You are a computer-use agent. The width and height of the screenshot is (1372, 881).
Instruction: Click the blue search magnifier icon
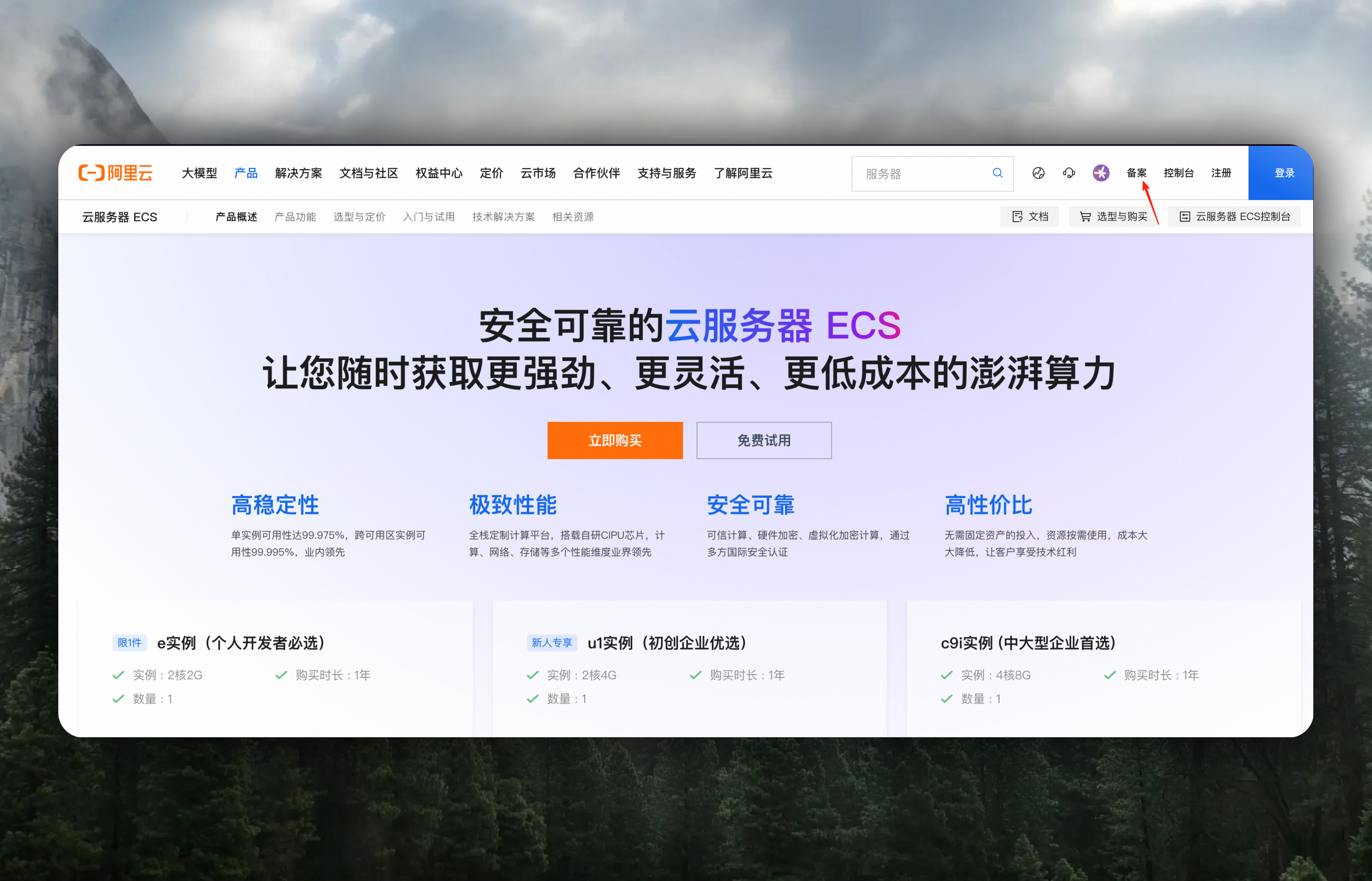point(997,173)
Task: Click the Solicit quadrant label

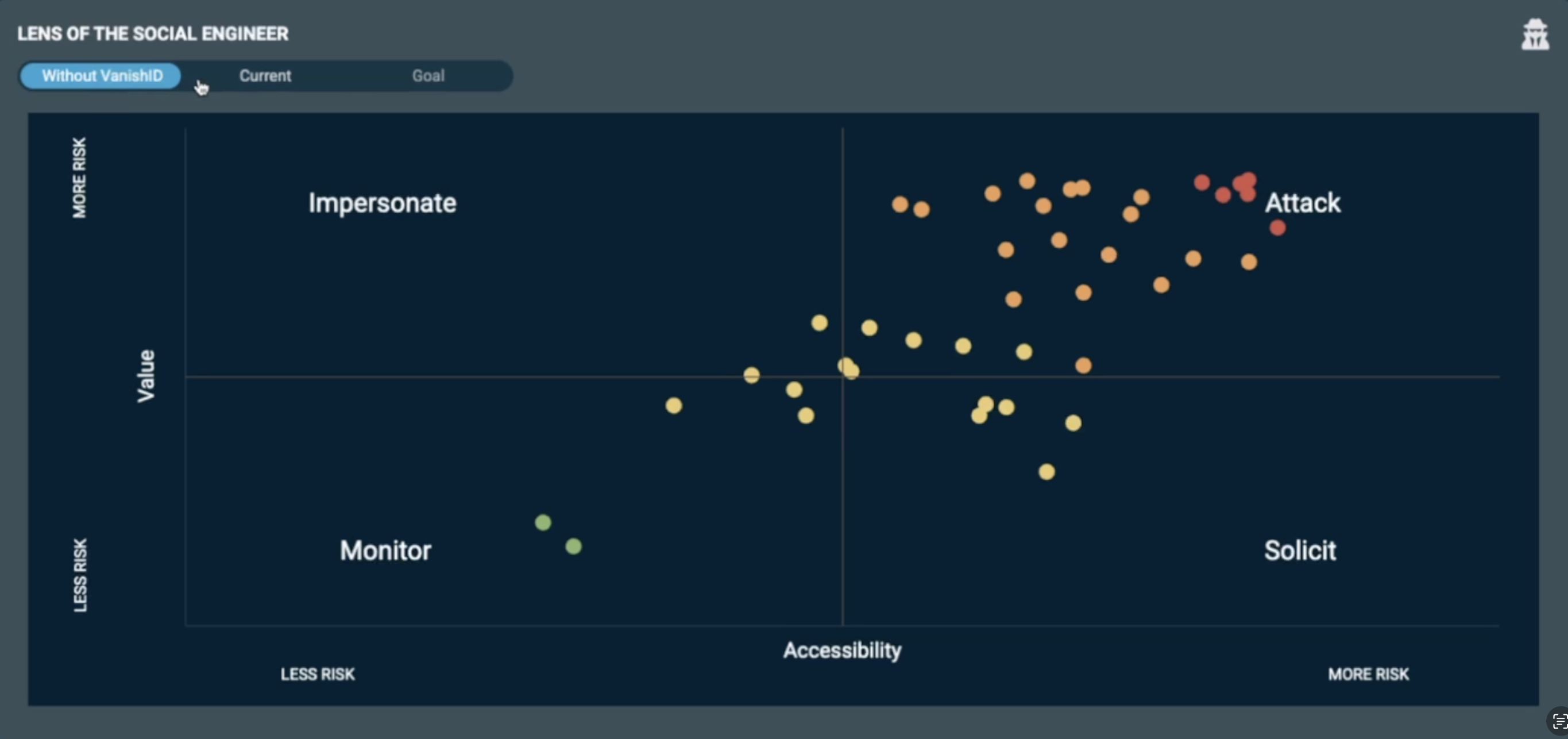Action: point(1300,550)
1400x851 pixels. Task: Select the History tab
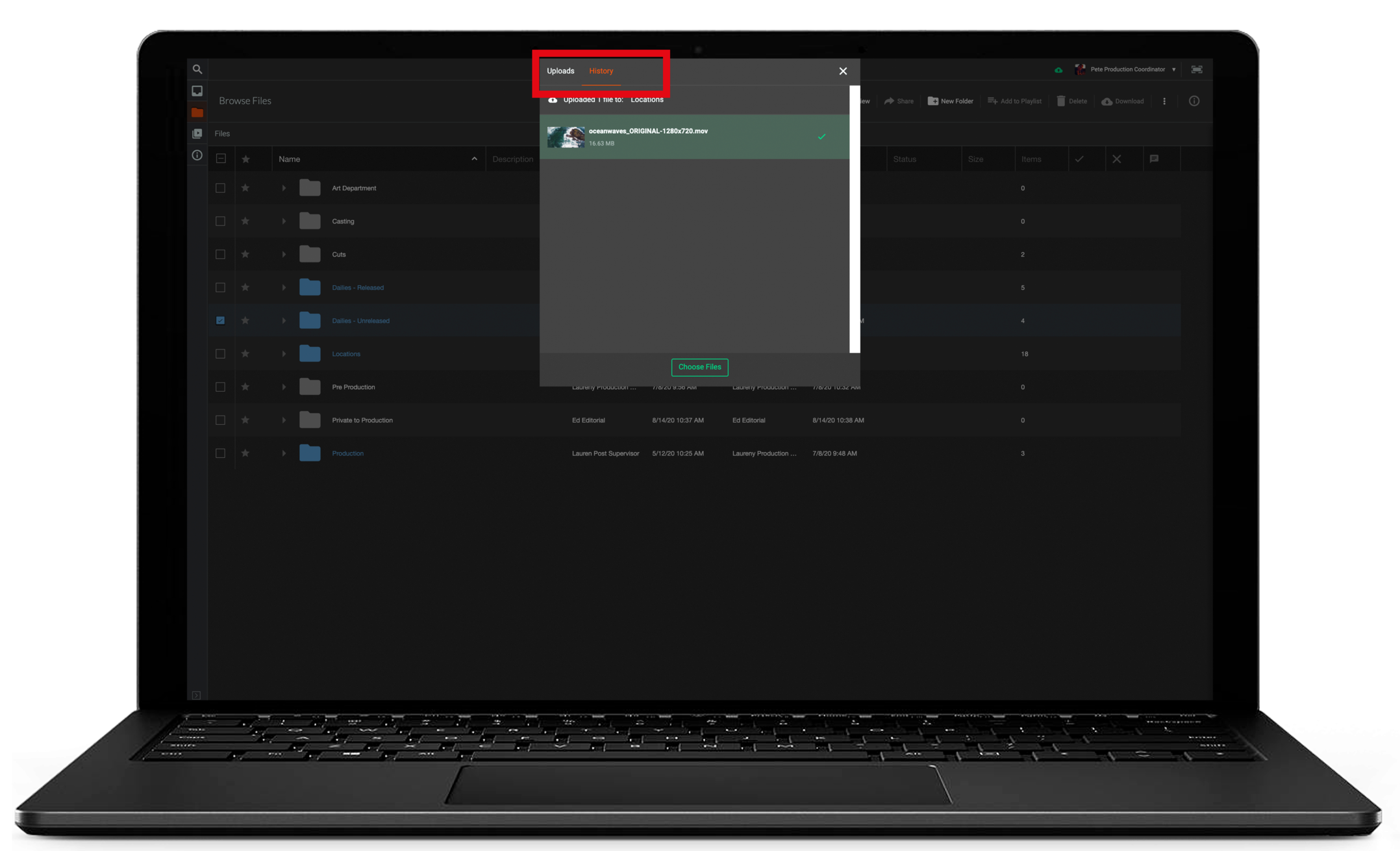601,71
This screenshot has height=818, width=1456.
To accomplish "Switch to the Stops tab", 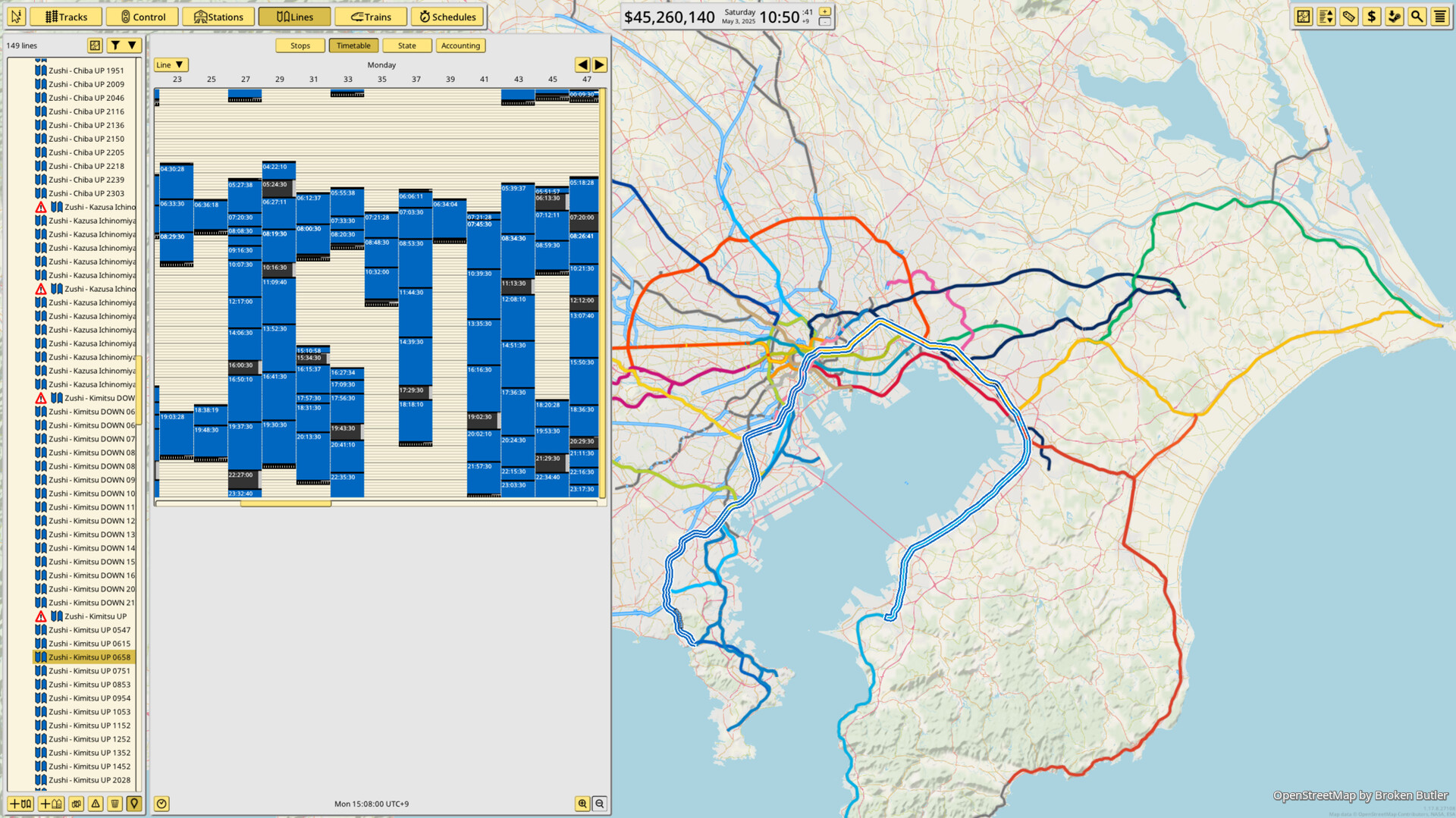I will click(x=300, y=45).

* * *

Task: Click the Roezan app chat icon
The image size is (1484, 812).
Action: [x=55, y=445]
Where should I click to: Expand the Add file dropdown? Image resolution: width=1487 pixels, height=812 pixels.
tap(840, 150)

---

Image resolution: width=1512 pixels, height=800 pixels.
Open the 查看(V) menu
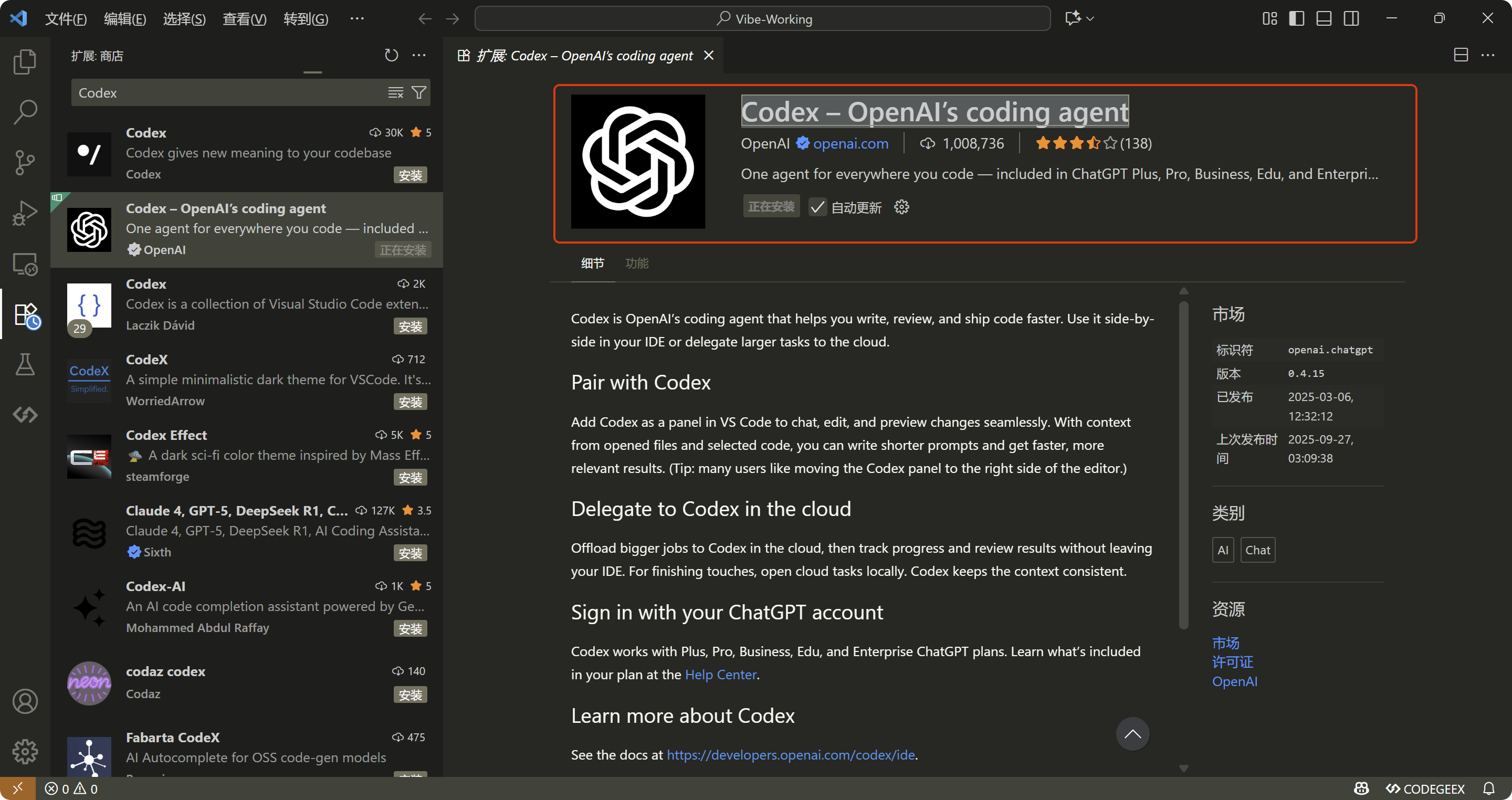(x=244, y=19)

*EXERCISE*
Scan the material for the string "screenshot". Copy each line where it appears.

*ANSWER BOX*
You are a computer-use agent. The width and height of the screenshot is (1372, 881).
This screenshot has height=818, width=1456.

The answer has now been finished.